Las sociedades humanas en general, las occidentales en particular, casi con seguridad en los últimos tres o cuatro siglos, son agonales, esto es, se desenvuelven a partir de relaciones conflictivas entre grupos identificados de la manera que sea. Se podría adaptar la definición de quien fuera, de acuerdo con sus amigos y adversarios, el mejor escritor socialista de la Inglaterra de su tiempo, y afirmar que la política tiene lugar cuando “algunas personas, como resultado de sus experiencias comunes, heredadas o compartidas, sienten y articulan la identidad de sus intereses entre ellas y contra otras personas cuyos intereses son distintos y, en general, opuestos a los suyos” (EP Thompson, The Making of the English Working Class. Nueva York: Vintage, 1966, 12).
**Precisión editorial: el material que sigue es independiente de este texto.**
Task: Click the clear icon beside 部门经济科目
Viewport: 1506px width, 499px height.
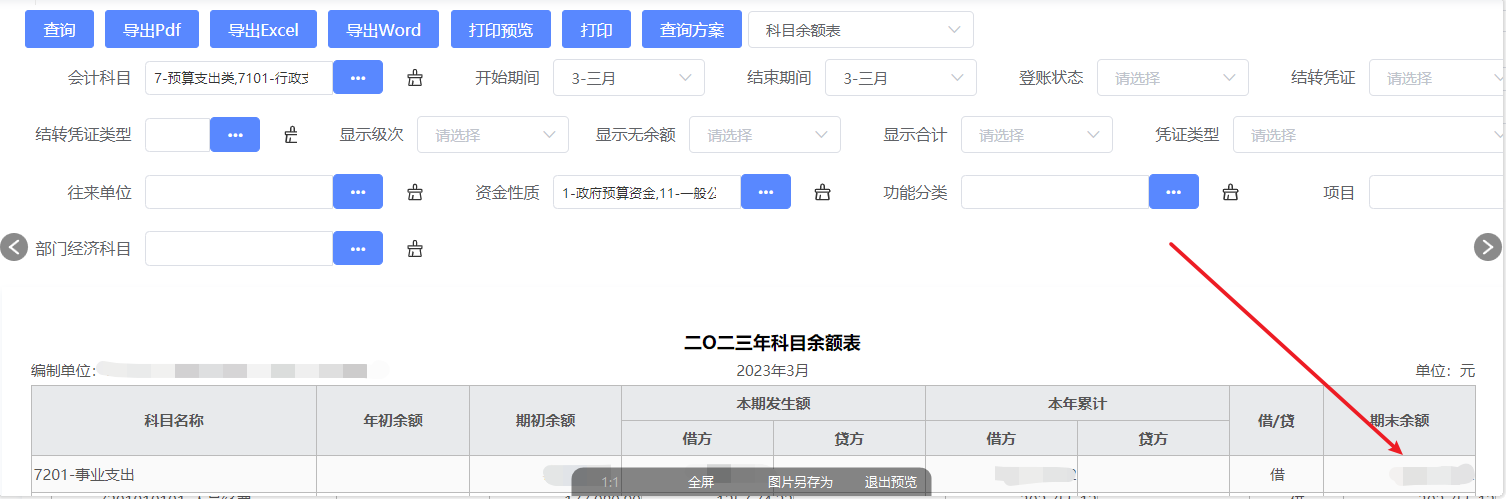Action: (415, 249)
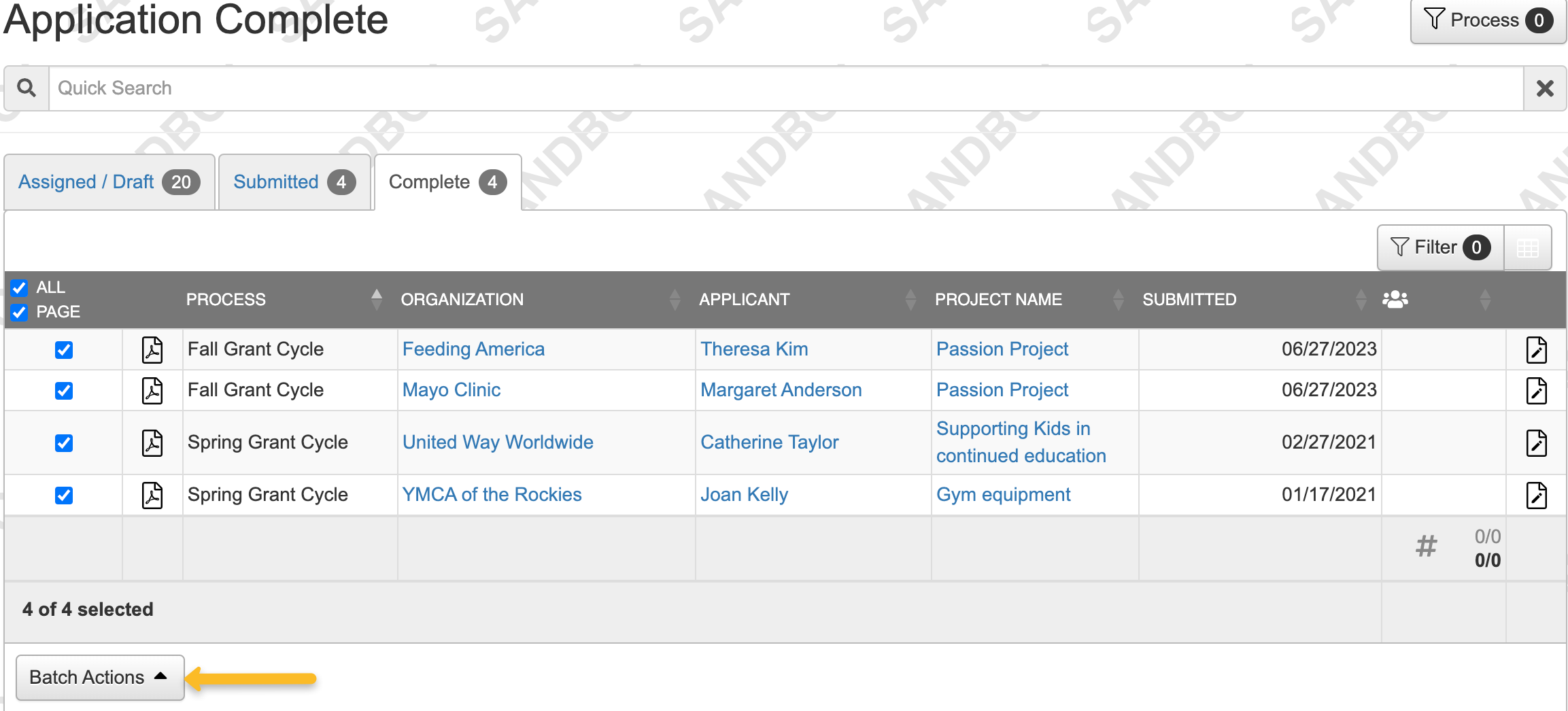
Task: Download the PDF for Feeding America's application
Action: click(x=152, y=349)
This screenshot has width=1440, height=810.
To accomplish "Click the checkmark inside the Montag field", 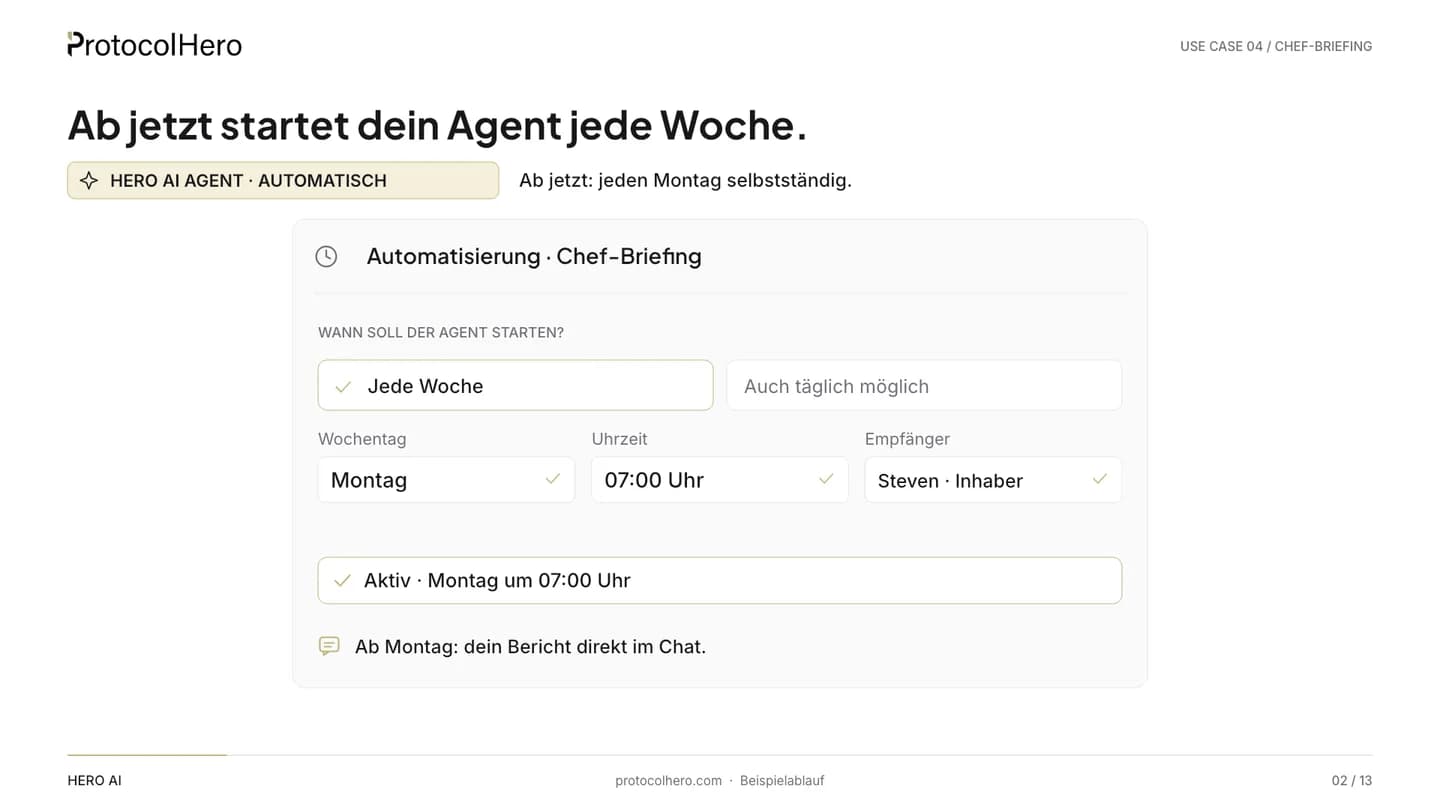I will pos(552,479).
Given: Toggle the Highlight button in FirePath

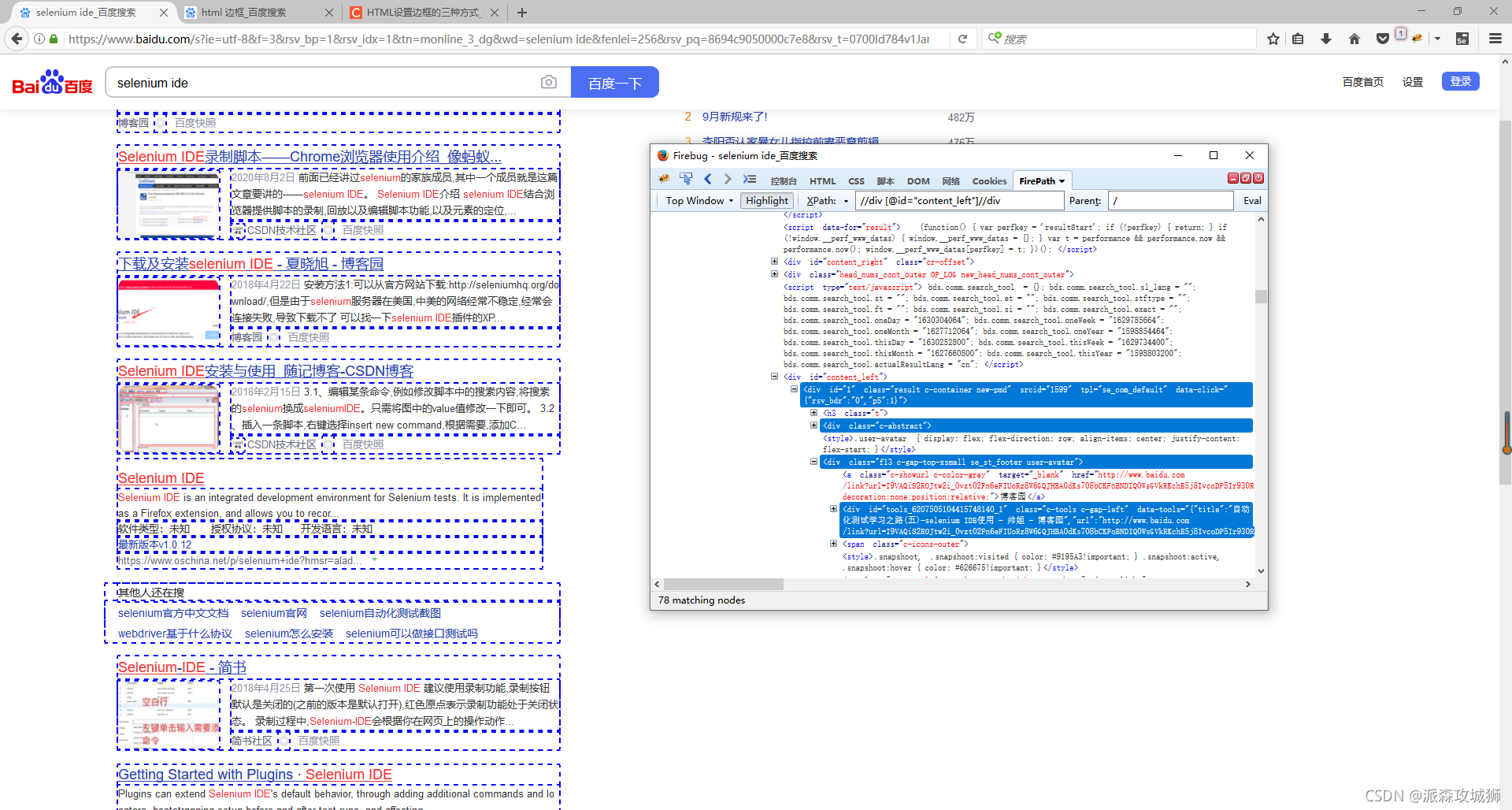Looking at the screenshot, I should pyautogui.click(x=766, y=201).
Pero la forma en que se modulan esos conflictos no están dadas de antemano. Cuando un grupo social que se encuentra en una situación de poder o que se siente amenazado por otro utiliza formas retóricas y estéticas que tienden a animalizar, demonizar o cosificar al adversario, se clausura el espacio para la ambivalencia y las características del conflicto cambian. Una consecuencia posible de un proceso de ese tipo es la transformación de los otros en una masa indiferenciada, carente de identidades individuales, cuya existencia no merece reconocerse salvo para ser eliminada o sometida y, de esa forma, contribuir a la purificación de una comunidad que se presume en riesgo.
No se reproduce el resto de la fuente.